Records drawn from a dataset
---

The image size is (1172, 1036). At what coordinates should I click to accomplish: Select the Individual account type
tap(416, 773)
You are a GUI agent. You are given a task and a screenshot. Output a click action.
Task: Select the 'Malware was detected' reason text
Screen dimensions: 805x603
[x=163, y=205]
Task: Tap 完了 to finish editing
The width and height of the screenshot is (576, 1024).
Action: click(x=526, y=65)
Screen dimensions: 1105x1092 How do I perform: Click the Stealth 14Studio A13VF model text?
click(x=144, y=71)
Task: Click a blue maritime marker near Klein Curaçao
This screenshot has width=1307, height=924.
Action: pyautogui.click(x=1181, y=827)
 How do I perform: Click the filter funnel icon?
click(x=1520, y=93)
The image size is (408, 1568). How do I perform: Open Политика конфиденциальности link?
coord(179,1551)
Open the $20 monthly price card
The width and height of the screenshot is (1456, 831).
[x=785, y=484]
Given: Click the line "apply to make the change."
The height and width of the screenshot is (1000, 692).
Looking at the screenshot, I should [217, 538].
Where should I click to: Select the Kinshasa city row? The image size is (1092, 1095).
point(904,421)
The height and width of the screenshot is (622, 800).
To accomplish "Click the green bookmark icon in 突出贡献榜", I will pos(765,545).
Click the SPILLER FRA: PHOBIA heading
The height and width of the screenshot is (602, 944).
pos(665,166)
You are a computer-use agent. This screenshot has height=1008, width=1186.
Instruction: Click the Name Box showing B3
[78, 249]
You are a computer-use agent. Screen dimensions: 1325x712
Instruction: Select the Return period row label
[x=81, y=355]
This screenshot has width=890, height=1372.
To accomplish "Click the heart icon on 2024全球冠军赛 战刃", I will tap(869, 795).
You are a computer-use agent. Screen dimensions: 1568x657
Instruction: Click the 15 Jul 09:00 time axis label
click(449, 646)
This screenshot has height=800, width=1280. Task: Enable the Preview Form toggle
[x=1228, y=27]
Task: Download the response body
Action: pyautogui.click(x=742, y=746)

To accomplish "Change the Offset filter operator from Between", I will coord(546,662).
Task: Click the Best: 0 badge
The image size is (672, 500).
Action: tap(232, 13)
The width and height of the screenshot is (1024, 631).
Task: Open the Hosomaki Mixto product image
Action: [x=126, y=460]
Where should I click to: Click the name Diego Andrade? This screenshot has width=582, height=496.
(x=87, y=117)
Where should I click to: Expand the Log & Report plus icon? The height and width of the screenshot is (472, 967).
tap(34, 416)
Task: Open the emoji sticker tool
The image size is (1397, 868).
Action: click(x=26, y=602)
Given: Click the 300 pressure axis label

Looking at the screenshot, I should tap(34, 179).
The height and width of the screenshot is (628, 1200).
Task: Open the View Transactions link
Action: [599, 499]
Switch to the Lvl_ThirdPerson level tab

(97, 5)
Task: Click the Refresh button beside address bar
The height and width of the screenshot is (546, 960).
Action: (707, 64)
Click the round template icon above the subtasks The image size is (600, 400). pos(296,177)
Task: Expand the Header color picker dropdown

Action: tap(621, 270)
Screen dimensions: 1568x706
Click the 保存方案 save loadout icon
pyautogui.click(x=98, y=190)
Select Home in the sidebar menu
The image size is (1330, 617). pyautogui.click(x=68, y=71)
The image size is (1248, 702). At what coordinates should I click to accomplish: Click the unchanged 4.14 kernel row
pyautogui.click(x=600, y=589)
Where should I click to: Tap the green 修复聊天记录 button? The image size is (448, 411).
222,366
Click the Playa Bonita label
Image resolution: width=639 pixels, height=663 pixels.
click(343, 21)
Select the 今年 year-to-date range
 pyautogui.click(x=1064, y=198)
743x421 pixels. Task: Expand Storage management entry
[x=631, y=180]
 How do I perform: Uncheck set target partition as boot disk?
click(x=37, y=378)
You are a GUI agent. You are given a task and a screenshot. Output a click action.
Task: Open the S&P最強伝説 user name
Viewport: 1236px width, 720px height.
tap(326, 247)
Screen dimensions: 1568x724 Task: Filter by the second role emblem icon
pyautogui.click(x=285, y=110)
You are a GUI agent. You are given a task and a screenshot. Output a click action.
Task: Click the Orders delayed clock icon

---

THE PROBLEM
Exactly the lines from the one containing "743x421 pixels. Task: Expand" through the end of the entries above must be output, and no others.

TASK ANSWER
743x421 pixels. Task: Expand Storage management entry
[x=631, y=180]
 How do I perform: Uncheck set target partition as boot disk?
click(x=37, y=378)
You are a GUI agent. You are given a task and a screenshot. Output a click action.
Task: Open the S&P最強伝説 user name
Viewport: 1236px width, 720px height.
tap(326, 247)
Screen dimensions: 1568x724 Task: Filter by the second role emblem icon
pyautogui.click(x=285, y=110)
You are a GUI agent. You are given a task and a screenshot. Output a click action.
Task: Click the Orders delayed clock icon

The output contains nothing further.